* [Exercise instructions]: Look below for the line that contains "The width and", then quote it and all the lines after it, exactly, with the pictures left out.

Screenshot grounding data

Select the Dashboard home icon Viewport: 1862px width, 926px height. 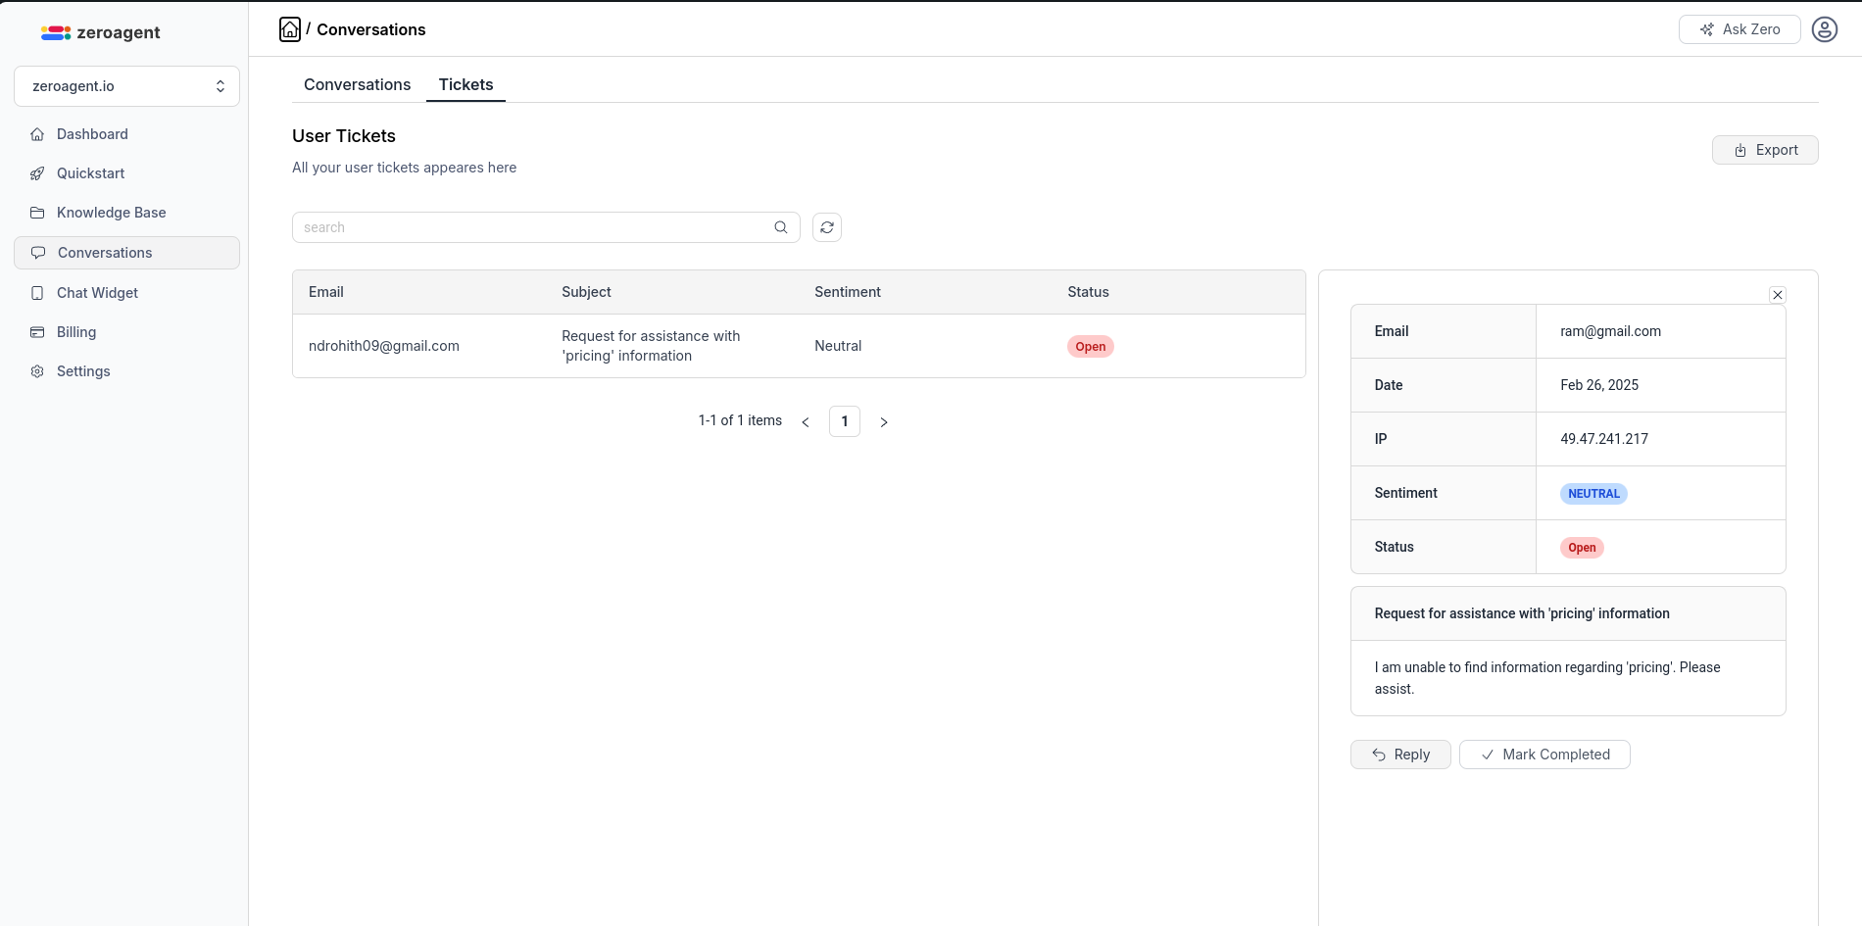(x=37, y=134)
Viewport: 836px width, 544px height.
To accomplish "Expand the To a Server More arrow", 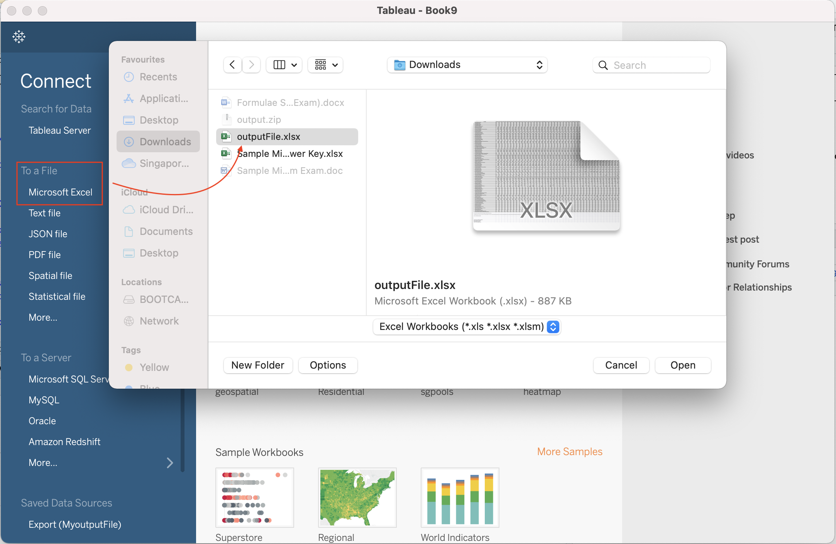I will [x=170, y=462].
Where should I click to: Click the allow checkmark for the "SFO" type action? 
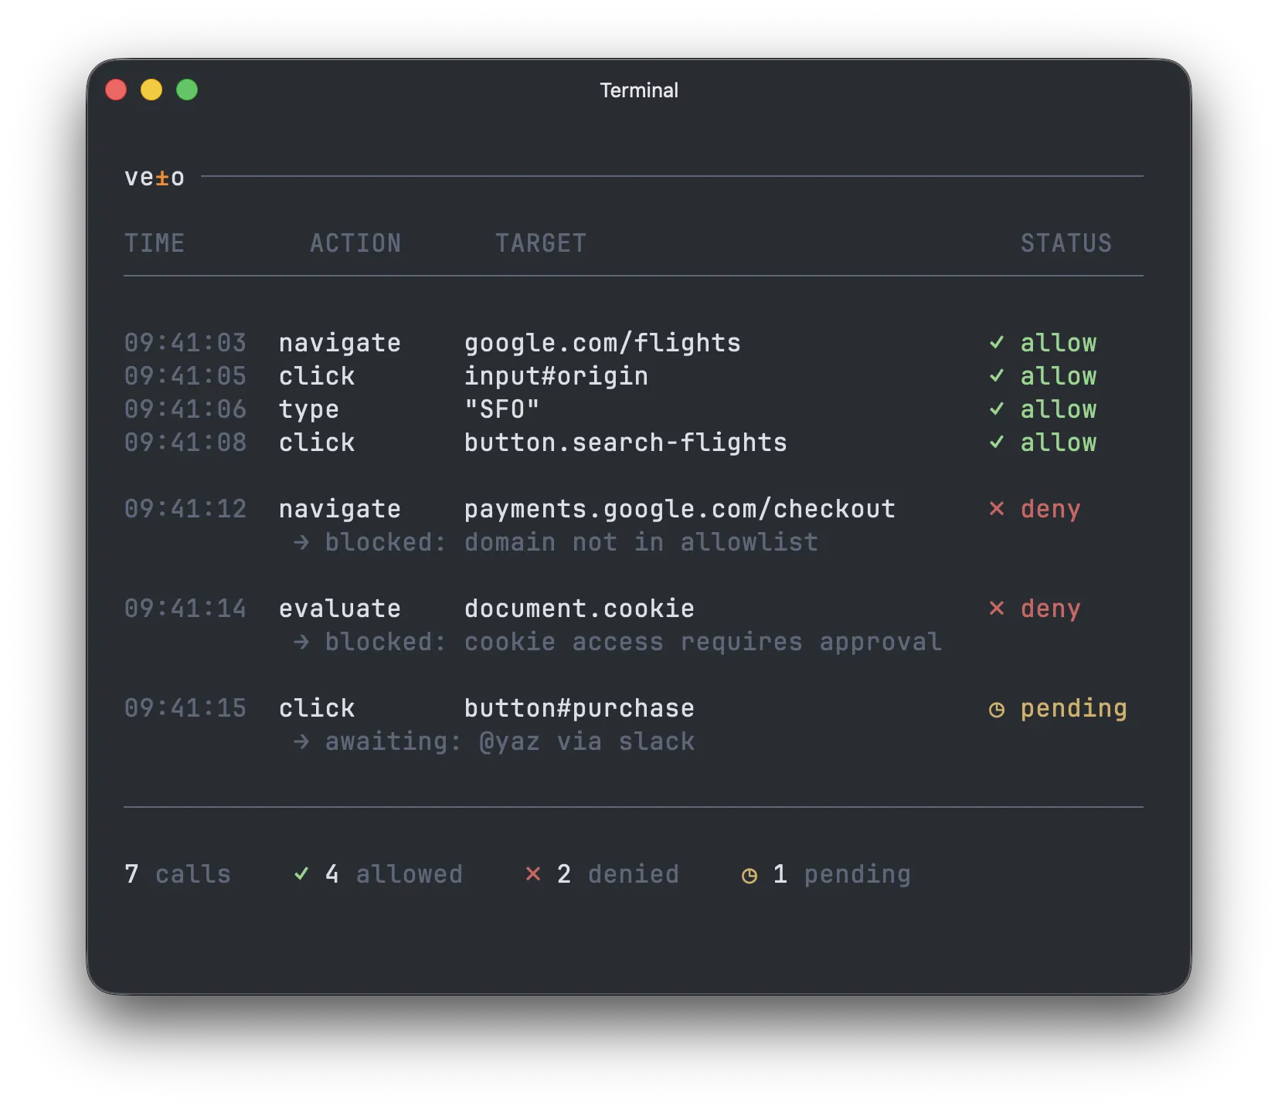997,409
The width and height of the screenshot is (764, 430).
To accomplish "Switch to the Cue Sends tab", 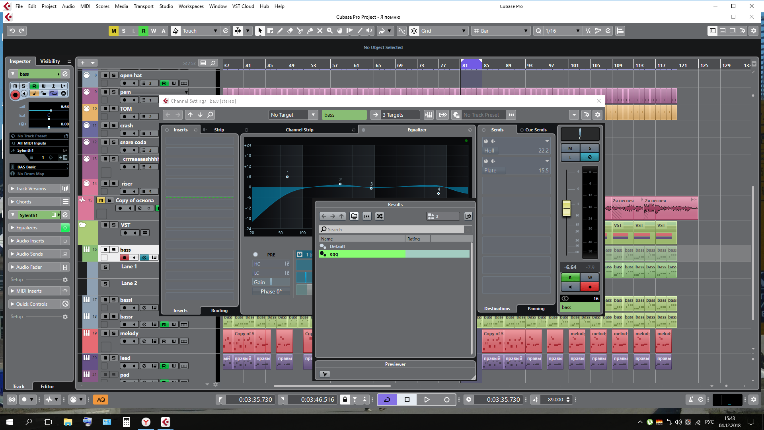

* [Result of this task]:
The width and height of the screenshot is (764, 430).
To accomplish "Switch to the Cue Sends tab", 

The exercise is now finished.